Viterbo – “Michelini torni a fare l’imprenditore. Fare il sindaco non è il suo mestiere”. Ottavio Raggi e Goffredo Taborri, Conservatori e Riformisti. Il partito di centrodestra sbarca nella Tuscia. Presentato questa mattina al Garbo Food.
“L’ambizione – spiega Ottavio Raggi, responsabile provinciale del partito di Fitto – è quella di riunire una centrodestra sfilacciato.

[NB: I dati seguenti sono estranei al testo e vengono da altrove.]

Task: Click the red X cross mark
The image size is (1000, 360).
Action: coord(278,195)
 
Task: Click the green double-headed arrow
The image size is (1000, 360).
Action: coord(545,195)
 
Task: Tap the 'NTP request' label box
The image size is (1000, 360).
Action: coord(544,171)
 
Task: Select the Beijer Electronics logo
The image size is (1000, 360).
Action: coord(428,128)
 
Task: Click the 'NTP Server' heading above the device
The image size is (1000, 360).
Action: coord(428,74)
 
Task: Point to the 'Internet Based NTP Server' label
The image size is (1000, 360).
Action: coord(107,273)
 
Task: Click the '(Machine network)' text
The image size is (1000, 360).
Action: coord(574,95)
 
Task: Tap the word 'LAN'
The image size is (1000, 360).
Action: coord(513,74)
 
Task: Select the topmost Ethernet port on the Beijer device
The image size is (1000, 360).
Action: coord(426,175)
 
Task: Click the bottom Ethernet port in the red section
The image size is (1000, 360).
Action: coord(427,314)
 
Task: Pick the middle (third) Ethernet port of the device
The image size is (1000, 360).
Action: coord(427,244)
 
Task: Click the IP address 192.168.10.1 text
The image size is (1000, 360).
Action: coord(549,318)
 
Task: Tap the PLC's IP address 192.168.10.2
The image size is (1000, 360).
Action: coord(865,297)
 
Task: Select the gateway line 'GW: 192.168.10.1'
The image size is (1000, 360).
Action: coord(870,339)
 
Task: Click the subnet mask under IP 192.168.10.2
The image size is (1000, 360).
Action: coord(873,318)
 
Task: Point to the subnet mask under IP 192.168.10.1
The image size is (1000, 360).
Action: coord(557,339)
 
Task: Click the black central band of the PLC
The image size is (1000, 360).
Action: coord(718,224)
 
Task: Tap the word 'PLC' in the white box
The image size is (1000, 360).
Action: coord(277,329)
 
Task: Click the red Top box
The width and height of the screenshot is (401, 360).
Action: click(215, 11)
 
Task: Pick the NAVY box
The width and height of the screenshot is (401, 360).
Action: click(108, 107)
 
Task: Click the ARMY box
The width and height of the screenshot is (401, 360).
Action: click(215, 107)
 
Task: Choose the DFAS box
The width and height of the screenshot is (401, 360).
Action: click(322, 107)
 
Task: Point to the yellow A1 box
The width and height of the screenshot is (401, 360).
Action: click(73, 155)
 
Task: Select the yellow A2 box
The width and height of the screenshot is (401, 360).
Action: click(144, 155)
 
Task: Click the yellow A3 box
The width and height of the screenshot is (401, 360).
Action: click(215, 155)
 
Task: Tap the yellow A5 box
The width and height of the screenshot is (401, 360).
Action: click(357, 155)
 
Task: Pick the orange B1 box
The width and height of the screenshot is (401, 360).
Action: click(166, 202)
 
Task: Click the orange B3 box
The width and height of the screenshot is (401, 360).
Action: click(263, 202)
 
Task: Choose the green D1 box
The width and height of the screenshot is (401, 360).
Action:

Non solo a Viterbo, ma in tutta Italia. Per vincere è necessario creare un centrodestra unito, che abbia un programma comune e che riparta dal basso”.
Poi la crisi in comune. “Non può essere risolta dalla minoranza – dice -, anche se Michelini lo spera. Questa amministrazione ha campato di rendita e ha sparato tutte le cartucce disponibili. Ha dato tutto ciò che aveva da dare”.
Nato nel 2015, per iniziativa di alcuni esponenti ex Forza Italia, Conservatori e Riformisti vuole far politica partendo dal basso. Ovvero, dalla gente comune.
Accanto a Raggi, Goffredo Taborri. Nel corso degli anni, il consigliere comunale di casacche politiche ne ha cambiate molte. Anzi, moltissime. Pdl, Udc, Oltre le mura, Ncd, Gruppo misto e ora Conservatori e Riformisti.
In principio era il Pdl. Eletto nelle file dell’ex partito di Silvio Berlusconi, diventa consigliere comunale per l’amministrazione Marini.
Nel 2011 passa all’Udc. Dal centrodestra, si sposta al centro. E dalla maggioranza, passa alla minoranza. Rimane però consigliere comunale. “Per adempiere al mandato datomi dagli elettori”, dichiara.
Nel 2013 torna a palazzo dei Priori grazie a Oltre le mura, la lista civica fondata da Leonardo Michelini. Diventa presidente della terza commissione e si occupa di urbanistica e lavori pubblici.
Nel 2014 sterza nuovamente a destra. Entra in Ncd. Ancora una volta, rimane fedele all’amministrazione comunale in vigore. Ora, però, è targata Michelini. “Resto in maggioranza fino alla fine”, dice.
I fatti lo smentiscono. Nel 2015, infatti, si butta nel Gruppo misto. Passa all’opposizione e lascia la presidenza della terza commissione. “Non sono più disposto a partecipare a questo squallido teatrino della politica viterbese”, attacca.
Ora è la volta di Conservatori e Riformisti. Sarà quella buona?
“Anche se sono in politica da 30 anni – dice Taborri – e sembra che cambio partiti con facilità, non è così. Da sempre sono un uomo di centrodestra e l’appoggio a Michelini è stata una semplice parentesi di tre anni. Ho sfiduciato il sindaco per mettere fine a questa farsa politica”.
Poi l’affondo. “Michelini torni a fare l’imprenditore – attacca -. E’ un’ottima persona e un ottimo professionista, ma non un buon sindaco. La colpa di questa crisi comunale è tutta sua. Se fossi in lui, mi farei più di una domanda”.
Il ritorno alle origini di Taborri è salutato da tanti esponenti di centrodestra.
Claudio Ubertini, Giulio Marini e Giovanni Arena di Forza Italia. Luigi Maria Buzzi e l’ex assessore provinciale Giuseppe Taluni di Fratelli d’Italia. Paolo Barbieri e Gianmaria Santucci di Fondazione. Chicco Moltoni di Gal.
E ancora. Gli ex consiglieri comunali Nino Porciani e Carlo Maria D’Angelo. Daniele Sabatini e Antonella Sberna. Il sindaco di Soriano nel Cimino, Fabio Menicacci.
“Con Conservatori e Riformisiti – afferma Taborri – torno alle origini. Ho deciso di non non rientrare in Forza Italia perché è un partito padrone che impone candidati.
E’ importante invece il dialogo con le altre forze di centrodestra per dar vita a un programma efficiente e vincere alle prossime elezioni, che spero ci siano presto. E’ una grande scommessa ma ce la faremo”.
A Taborri fa eco il coordinatore regionale di Conservatori e Riformisti, Luciano Ciocchetti. “E’ importante allargare classe dirigente. Che entrino giovani e donne. Ma senza fare le famose rottamazioni. Rottamazioni finte, che colpiscono solo chi non è amico di Renzi”.